With my brain not working and a frantic week before I hadn't organised anywhere for dinner and so we headed to our new local a couple of k's up the road, the Shamrock, which had only opened the weekend before after a long period of renovations. I'd read some of the history of the pub and of the town it's located in, Dunnstown, which was named after James Dunn, a man who grew barley and made whiskey at a distillery located there in the 1850s. A once thriving town, it was populated by the Irish who fled the potato famine, and was popular given its location to the Ballarat goldfields. The distillery closed down and the Irish turned back to potato growing. 

At home that afternoon I'd tried to get my head together by reading the Britt family history book that Jane had lent us. Reading it I realised her family history is intimately woven into the landscape all around us, with the pub down the road part of her extended family's stories. Looking at the map of the area with the names of the families that owned parcels of land, I saw Irish name after Irish name. Some of them are names that are familiar to me, names that belong to Irish families who also lived in the south-west where I grew up. As we drive towards the pub I wondered what place it will play in our new lives? 

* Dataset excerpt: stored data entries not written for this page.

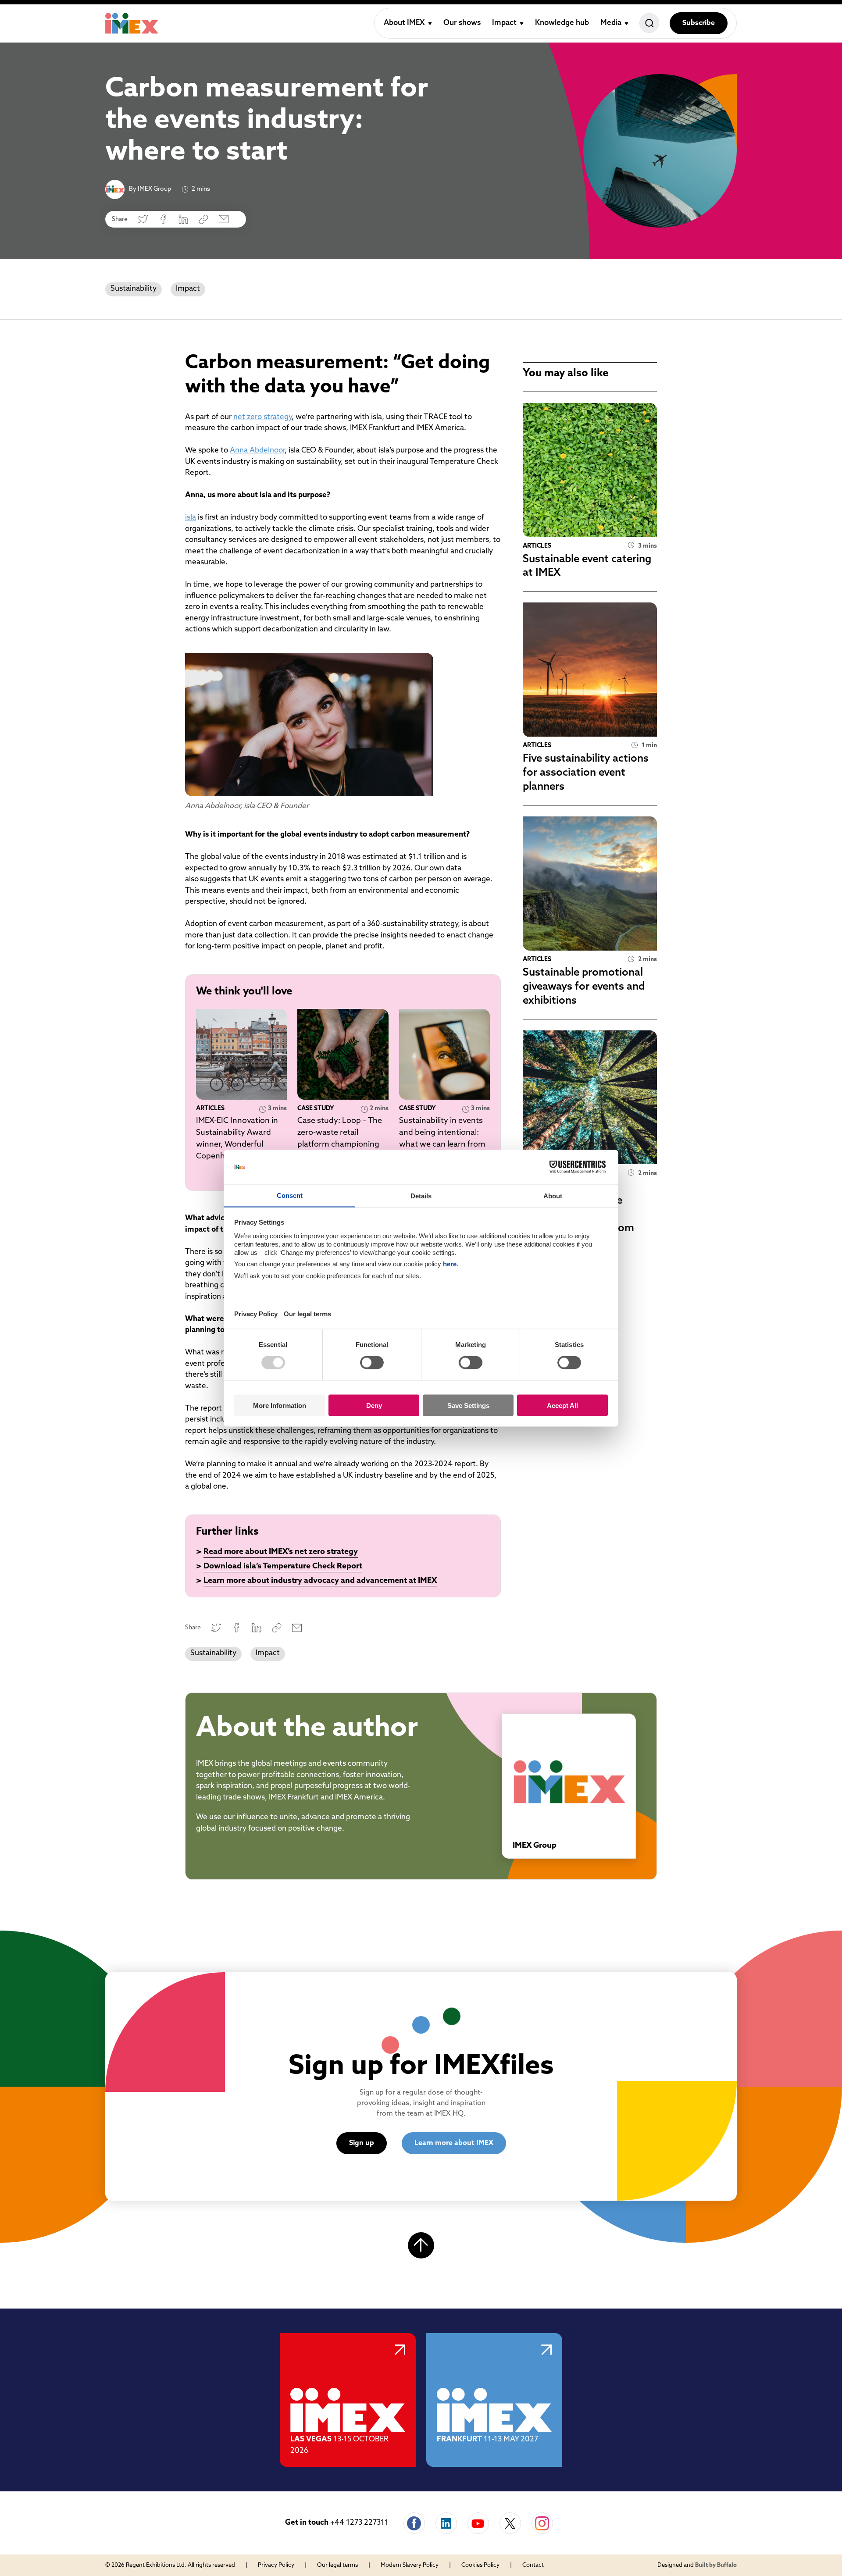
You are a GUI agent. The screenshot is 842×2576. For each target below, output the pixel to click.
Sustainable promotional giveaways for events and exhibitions (584, 987)
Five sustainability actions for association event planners (586, 773)
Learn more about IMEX (453, 2143)
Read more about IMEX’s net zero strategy (280, 1552)
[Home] (131, 23)
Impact (188, 288)
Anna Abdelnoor (257, 450)
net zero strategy (262, 417)
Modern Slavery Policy (410, 2565)
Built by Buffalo (716, 2565)
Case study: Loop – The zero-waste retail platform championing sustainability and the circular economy (339, 1144)
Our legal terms (337, 2565)
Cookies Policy (480, 2565)
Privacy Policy (276, 2565)
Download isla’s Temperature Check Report (282, 1567)
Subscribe (698, 23)
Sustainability (134, 288)
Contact (533, 2565)
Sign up (361, 2143)
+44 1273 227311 (359, 2522)
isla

Inside it was busy and stories began to seep out of every brick. I recognised faces from the Christmas party at the community centre and while only a week old I had a sense that the pub would become a hub for the local community. The footy tipping chart hung on the wall, a few names (including Paddy O- can you get more Irish than that?) already pencilled in. At the bar we chatted with Shane, the publican and realised that even here we needed a booking for dinner! We ordered, thinking we'd eat at the bar, but got a table when Lisa did some hunting and some reorganisation. Towards the end of the meal, Shane got up and in ways reminiscent of a 21st thanked us all for being there, encouraged us to join the footy tipping and introduced the first of their sat night bands. I did some people watching, creating stories and lives for the people in the pub. 'There's a book in that pub', I said to Rohan Sunday morning as we lay in bed, 'I'll have to go back each week for research'. I'd sent Kat from work who has bought her parents house nearby an email telling her we'd taken our maiden voyage to the pub and she replied saying that her dad knows our property and knows about a whole range of the previous owners. He's keen to meet up at the pub to share a beer and some stories so I definitely have to go back now! 

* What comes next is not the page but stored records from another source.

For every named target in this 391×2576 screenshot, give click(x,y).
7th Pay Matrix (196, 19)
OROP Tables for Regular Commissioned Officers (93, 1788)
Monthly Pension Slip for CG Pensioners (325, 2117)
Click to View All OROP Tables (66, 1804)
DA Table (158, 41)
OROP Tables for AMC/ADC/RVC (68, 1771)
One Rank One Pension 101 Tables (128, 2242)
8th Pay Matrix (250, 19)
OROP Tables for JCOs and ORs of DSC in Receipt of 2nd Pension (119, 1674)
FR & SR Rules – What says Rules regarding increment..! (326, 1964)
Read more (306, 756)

Sunday meant coffee, wandering around the Mill markets for bargains and then we took a trip up to the top of Mt. Warrenheip and peered out through the trees to find our farm in the distance, our rows of olives looking neat and symmetrical from far away. 

Once our guests headed home, we decided to take our first off farm trip and headed to Warrnambool where we were picking up a load of kindling for our wood fire in the form of fence posts from where my folks had their fence replaced. Much as I love the olive groves and paddocks, I had been feeling a bit landlocked and was itching to hear the sound of the sea rolling in the distance through my bedroom window.

 In Warrnambool it was like an Indian summer was underway, at the beach a surf lifesaving competition was on, fishermen filled the bay and people lazed around tables at Lake Pertobe. For a moment, I could just imagine it was the start of summer and that holidays stretched out before me. On Monday morning I headed into Kermonds for a burger, where tired Port Fairy Festival goers lingered outside taking pictures of themselves outside the shop.



If you're not from Warrnambool, you probably don't understand what the big deal is, but all I can say is if you're ever in the south-west then you have to do yourself a favour and try a burger (with double sauce to pretend you're a local). With my fix of the seaside it was time to head home and there the olives were waiting. 

Tonight the rain has arrived, I sat at the kitchen table with Maryann who dropped in on her way home from work and we sniffed the air - that gorgeous smell of rain on hot, parched land. Indy and I wandered around the grove, rain falling while the sheep huddled under the trees. There, in the paddock, with rain falling on my bare arms, I was happy. A perfect farm moment captured in memory.